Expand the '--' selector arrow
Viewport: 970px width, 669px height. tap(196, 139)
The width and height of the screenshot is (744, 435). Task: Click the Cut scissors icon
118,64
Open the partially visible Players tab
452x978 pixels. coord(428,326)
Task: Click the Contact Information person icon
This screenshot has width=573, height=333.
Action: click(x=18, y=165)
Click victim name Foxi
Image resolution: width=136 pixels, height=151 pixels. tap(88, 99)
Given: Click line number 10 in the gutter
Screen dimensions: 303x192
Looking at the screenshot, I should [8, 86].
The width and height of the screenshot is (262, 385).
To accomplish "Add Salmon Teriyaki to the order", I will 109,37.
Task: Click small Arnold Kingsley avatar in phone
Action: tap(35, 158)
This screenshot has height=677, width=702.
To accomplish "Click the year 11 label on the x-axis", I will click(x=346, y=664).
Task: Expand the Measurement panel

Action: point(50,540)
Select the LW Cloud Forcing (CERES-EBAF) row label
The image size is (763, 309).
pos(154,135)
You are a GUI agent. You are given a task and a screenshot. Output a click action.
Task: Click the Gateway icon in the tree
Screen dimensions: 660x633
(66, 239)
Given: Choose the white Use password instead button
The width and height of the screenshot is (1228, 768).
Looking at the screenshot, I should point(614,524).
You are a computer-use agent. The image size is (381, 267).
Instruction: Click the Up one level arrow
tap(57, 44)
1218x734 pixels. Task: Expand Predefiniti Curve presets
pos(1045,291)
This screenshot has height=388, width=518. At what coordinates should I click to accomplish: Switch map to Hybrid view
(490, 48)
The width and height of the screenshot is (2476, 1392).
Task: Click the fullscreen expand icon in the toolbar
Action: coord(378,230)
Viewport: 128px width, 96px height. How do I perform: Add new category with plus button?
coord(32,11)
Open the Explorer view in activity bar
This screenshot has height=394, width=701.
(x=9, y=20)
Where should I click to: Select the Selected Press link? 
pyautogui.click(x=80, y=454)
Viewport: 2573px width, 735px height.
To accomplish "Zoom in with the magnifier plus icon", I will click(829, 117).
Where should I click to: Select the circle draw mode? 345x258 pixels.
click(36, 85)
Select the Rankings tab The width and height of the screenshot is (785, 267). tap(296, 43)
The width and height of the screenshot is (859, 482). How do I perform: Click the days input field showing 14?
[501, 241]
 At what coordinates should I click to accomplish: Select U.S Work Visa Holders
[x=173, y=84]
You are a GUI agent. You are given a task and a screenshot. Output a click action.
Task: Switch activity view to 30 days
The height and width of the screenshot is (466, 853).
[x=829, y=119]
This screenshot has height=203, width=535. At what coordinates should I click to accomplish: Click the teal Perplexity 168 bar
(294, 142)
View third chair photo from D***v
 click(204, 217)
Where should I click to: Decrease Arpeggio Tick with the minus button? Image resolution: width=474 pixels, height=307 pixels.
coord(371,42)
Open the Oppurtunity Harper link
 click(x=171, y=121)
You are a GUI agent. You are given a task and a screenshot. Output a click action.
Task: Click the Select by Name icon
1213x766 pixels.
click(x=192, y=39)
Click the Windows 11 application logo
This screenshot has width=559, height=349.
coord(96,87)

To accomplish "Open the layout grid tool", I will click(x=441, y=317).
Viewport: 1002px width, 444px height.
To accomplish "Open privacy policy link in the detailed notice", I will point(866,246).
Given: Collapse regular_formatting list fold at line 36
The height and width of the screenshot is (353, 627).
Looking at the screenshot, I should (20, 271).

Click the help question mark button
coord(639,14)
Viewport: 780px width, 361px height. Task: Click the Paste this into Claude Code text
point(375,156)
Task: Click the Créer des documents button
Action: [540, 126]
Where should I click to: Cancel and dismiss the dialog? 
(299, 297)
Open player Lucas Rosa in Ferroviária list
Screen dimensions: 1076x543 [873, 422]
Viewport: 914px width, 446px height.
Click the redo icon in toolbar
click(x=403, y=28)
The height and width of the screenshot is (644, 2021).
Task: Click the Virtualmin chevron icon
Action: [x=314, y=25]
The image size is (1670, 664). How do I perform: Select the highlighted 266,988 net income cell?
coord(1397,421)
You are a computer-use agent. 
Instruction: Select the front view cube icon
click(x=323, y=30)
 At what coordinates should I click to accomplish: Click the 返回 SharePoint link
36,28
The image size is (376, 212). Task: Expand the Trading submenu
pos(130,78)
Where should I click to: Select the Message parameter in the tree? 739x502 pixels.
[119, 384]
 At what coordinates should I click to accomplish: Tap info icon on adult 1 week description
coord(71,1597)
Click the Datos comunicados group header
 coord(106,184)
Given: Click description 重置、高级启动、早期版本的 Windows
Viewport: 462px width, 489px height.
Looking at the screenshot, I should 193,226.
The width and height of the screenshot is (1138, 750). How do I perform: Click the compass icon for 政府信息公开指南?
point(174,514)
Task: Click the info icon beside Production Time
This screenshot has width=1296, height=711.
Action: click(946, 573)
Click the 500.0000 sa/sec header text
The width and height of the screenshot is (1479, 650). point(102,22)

PROBLEM REQUIREMENTS: Collect each line of the items above that contains the word "arrow". Match case exactly.

PROBLEM SOLUTION:
Expand the '--' selector arrow
Instruction: Click the Up one level arrow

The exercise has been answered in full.